L’Union des forces républicaines a tenu son assemblée générale hebdomadaire, samedi 15 avril 2017 à son siège de Matam. Présidant ladite rencontre, Bakary Goyo Zoumanigui, premier vice-président du parti, s’est prononcé sur l’immigration clandestine inscrit parmi les principaux points du jour.

Le premier vice-président de l’Union des forces républicaines, Bakary Goyo Zoumanigui sait pertinemment que nombreux sont des Africains qui ont trouvé la mort sur les côtes libyennes en voulant rallier l’Europe. Il en révèle un cas. ‘’Je connais le cas d’une fille qui a été forcée par sa maman de tenter l’aventure, elle a essayé et elle est morte. Elle s’est noyée avec un groupe de gens et quand on a exposé les corps on a su à travers ses papiers qu’elle était une Guinéenne. Et depuis la Lybie son nom s’affichait sur Facebook. Et moi je connais sa famille, sa maman est malheureuse aujourd’hui. Parce qu’elle pensait que sa fille allait retrouver du bonheur là-bas mais tel n’est pas le cas’’, a-t-il raconté avant de lancer un appel à l’endroit de la jeunesse de réfléchir mille fois avant de se lancer dans une aventure à l’issue incertaine.
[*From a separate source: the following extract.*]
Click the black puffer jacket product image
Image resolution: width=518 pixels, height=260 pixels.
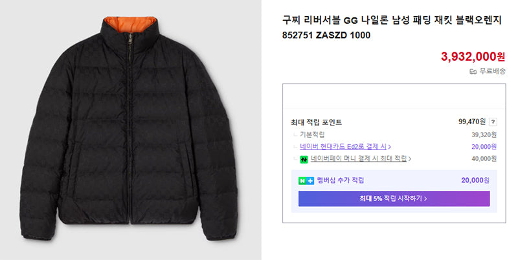(x=130, y=129)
‘’N’écoutez pas les chants de sirène. Il y a des jeunes qui quittent ici, ils arrivent en Europe mais qui tirent le diable par sa queue. Ils vous envoient des messages pour dire qu’ils vivent bien dans leur pays d’accueil alors que c’est faux. Je connais des gens qui souffrent là-bas. Mais dès qu’ils disent à leurs camarades qu’ils vivent bien en Europe, ceux-là croient en cela et ils tentent d’y aller. Il y’en a qui arrivent, après ils veulent se retourner chez eux mais ils ne peuvent plus. Parce qu’ils n’ont pas les moyens. Parce qu’on ne peut pas quitter l’Europe pour venir clandestinement en Afrique, ce n’est pas possible’’, a-t-il souligné.

Après dix années passées en Allemagne, le député sait de quoi il parle. ‘‘D’aucuns pensent que l’Europe c’est le paradis. Je dis-moi que c’est Dieu qui l’a créé, personne ne sait ce que sait. Moi, j’ai eu la chance d’étudier en Allemagne fédérale. En tant qu’étudiant, j’ai eu des moments très difficiles. Il est arrivé des moments, on vivait de sardines et de pommes de terre. Soit une boite de sardine, on fait bouillir la pomme de terre qu’on écrase et c’est ce qu’on mange. Pourtant on était boursiers de l’Etat’’, a-t-il raconté.